Job applicants who underestimate the importance of a cover letter may find themselves missing out on prime opportunities. Unless an employer specifically advertises that a cover letter is not necessary, plan to include one with your resume and application materials to show off your strengths and unique job skills. The key, though, is to make your letter stand out so you can prepare to say "yes" to your dream job offer.

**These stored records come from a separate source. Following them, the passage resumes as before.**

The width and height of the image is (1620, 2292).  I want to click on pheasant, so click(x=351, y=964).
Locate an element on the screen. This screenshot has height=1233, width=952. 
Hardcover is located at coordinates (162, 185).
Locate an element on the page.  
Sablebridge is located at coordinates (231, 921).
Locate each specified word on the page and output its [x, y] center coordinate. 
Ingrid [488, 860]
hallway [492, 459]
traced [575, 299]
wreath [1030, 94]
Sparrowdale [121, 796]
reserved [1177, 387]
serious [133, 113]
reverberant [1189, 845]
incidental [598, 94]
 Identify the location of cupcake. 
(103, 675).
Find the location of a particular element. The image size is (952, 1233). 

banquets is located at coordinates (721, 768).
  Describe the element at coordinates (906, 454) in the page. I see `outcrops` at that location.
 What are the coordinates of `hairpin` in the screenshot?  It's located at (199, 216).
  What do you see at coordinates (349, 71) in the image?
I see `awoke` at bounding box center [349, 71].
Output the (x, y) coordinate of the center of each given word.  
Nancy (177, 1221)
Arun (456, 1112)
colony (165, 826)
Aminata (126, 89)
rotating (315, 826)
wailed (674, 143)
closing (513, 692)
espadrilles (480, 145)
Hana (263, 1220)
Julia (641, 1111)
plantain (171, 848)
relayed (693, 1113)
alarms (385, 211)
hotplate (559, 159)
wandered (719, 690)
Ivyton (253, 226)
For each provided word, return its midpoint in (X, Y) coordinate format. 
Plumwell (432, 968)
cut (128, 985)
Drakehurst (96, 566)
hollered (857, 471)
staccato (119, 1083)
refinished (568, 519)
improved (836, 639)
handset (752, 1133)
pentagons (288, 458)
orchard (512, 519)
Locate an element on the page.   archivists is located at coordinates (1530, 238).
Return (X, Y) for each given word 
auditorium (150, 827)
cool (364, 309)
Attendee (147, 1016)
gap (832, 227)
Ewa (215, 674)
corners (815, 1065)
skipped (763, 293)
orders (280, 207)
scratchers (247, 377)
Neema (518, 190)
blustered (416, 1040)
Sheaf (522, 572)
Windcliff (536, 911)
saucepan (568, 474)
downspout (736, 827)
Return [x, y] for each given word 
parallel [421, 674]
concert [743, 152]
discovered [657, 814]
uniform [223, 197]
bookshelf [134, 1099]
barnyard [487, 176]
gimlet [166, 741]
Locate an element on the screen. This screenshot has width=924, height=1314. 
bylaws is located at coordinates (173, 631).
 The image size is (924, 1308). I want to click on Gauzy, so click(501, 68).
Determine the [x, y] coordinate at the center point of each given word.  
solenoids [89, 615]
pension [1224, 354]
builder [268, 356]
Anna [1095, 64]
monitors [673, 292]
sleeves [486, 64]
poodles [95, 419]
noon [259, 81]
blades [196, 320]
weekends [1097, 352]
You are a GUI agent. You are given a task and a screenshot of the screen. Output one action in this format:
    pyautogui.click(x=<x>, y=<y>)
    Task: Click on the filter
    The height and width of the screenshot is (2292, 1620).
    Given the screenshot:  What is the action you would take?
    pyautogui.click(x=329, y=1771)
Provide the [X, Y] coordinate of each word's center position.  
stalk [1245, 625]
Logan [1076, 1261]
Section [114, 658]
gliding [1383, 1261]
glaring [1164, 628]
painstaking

Spend time during your job search analyzing the company's job description before writing your cover letter. Make note of keywords used several times throughout the advertisement, and use these industry terms in your application materials. Job applicants should also thoroughly search through the company's website to identify any frequently-used terms that are likely to catch a hiring manager's attention when reading through letters and resumes.
Focus on Skills
Whether you are changing fields or focusing on advancing to a leadership position, determine how your skills are transferable. For example, if you have management experience in one industry, highlight the character traits you developed in this position that are frequently desired in the new industry, such as the ability to motivate employees, troubleshoot problems and evaluate staff. When writing your cover letter, list skills that are relevant to your new position to show that you are the most qualified candidate.
Adhere to a Consistent Format
Hiring managers should see a consistent format when reading through your cover letter. Avoid using script font or fonts that are difficult to read. Utilize enough white between each line, and format with consistent lines or bolded text and bullets to make your relevant skills and experience stand out.
Stick to a Structure
A cover letter should have three primary sections. An opening paragraph should clarify the position you are applying for and use language directly from the job advertisement. Your introduction should also detail why you are applying for the position. Spend time during your job search brainstorming your motivation for entering this field to help you craft a creative opening.
Focus on your skills related to the job in your second paragraph. Offer examples of your achievements in previous positions. Provide specific examples, including information about important deadlines you met, satisfied clients or in-house campaigns you led.
Close out your letter with a final section that explains how you can meet the needs of the company. Although you need to sell your skills and experience, hiring managers also need to know how the business would benefit from your contributions.
Complete your cover letter with a closing statement that expresses your eagerness to meet your potential employer in person. Let your enthusiasm and professionalism shine through when crafting your letter so that your application materials land in the hiring pile.